**EXERCISE INSTRUCTIONS:** Give again, word for word, each line below starting at the one that contains "Select Dual Rotor Lifter, with actuator row" and ending at the one that contains "Given: Click the envelope".

(DATASET EXTRACT)

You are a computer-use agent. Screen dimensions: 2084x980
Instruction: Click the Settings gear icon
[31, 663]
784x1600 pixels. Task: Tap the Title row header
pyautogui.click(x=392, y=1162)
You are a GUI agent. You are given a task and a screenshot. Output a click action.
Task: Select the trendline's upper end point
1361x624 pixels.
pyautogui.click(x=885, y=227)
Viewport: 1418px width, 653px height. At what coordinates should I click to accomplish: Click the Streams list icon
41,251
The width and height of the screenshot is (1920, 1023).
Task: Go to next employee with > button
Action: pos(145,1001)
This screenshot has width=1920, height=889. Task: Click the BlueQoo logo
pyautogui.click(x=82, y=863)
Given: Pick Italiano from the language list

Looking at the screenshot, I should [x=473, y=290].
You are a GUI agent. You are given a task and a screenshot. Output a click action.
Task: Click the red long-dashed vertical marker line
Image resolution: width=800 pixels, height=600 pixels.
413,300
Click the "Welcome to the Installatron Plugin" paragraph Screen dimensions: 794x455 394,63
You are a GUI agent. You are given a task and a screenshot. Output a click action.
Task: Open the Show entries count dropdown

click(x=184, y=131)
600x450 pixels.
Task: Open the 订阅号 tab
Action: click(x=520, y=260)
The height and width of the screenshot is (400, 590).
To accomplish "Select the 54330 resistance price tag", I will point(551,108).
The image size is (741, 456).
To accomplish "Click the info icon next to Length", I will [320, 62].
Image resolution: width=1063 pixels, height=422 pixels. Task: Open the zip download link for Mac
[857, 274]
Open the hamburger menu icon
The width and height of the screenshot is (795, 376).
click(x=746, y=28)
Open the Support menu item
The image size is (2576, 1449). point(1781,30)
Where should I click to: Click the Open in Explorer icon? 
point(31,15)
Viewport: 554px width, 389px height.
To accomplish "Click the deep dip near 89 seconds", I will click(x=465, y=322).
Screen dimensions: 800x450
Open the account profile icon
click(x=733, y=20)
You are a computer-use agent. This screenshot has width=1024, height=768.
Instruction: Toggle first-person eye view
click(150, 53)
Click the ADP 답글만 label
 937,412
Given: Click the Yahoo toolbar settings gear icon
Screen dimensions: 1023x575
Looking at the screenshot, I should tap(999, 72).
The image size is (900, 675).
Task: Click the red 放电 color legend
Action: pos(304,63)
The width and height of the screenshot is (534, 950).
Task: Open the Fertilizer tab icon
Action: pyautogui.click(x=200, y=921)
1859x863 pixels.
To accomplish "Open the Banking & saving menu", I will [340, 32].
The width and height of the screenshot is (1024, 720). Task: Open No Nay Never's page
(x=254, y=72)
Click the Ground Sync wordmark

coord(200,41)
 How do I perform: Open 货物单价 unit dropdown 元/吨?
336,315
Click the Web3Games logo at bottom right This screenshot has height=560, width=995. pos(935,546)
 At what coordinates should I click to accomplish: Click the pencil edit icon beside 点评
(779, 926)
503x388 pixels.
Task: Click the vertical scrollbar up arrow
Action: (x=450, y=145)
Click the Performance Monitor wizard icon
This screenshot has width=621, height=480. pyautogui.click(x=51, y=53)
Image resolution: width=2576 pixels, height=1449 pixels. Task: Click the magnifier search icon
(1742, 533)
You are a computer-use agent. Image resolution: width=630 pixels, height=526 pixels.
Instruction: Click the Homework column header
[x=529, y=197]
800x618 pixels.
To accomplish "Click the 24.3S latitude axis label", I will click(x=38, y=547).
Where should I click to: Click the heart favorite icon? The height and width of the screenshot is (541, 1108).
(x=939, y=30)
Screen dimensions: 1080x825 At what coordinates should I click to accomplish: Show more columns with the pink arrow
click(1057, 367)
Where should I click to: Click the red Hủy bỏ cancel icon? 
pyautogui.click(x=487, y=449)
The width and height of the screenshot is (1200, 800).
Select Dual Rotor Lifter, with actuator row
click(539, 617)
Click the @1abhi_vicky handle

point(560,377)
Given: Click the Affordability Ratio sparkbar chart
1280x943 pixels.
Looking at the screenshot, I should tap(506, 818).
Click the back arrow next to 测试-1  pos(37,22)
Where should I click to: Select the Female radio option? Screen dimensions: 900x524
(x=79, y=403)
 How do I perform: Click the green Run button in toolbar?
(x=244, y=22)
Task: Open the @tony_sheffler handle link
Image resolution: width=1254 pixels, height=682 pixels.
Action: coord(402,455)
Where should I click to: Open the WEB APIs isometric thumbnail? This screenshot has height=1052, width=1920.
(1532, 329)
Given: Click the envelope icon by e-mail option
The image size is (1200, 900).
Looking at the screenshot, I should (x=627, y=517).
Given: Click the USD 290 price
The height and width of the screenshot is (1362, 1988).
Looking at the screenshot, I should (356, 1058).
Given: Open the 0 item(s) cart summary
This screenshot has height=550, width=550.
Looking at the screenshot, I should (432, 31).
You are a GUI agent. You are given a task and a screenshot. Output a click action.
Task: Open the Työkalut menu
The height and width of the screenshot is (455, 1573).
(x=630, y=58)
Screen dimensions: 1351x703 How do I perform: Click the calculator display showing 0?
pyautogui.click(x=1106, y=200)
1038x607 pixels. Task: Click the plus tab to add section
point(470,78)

(End DATASET EXTRACT)

**RESPONSE AREA:**
Select Dual Rotor Lifter, with actuator row
click(539, 617)
Click the @1abhi_vicky handle

point(560,377)
Given: Click the Affordability Ratio sparkbar chart
1280x943 pixels.
Looking at the screenshot, I should tap(506, 818).
Click the back arrow next to 测试-1  pos(37,22)
Where should I click to: Select the Female radio option? Screen dimensions: 900x524
(x=79, y=403)
 How do I perform: Click the green Run button in toolbar?
(x=244, y=22)
Task: Open the @tony_sheffler handle link
Image resolution: width=1254 pixels, height=682 pixels.
Action: coord(402,455)
Where should I click to: Open the WEB APIs isometric thumbnail? This screenshot has height=1052, width=1920.
(1532, 329)
Given: Click the envelope icon by e-mail option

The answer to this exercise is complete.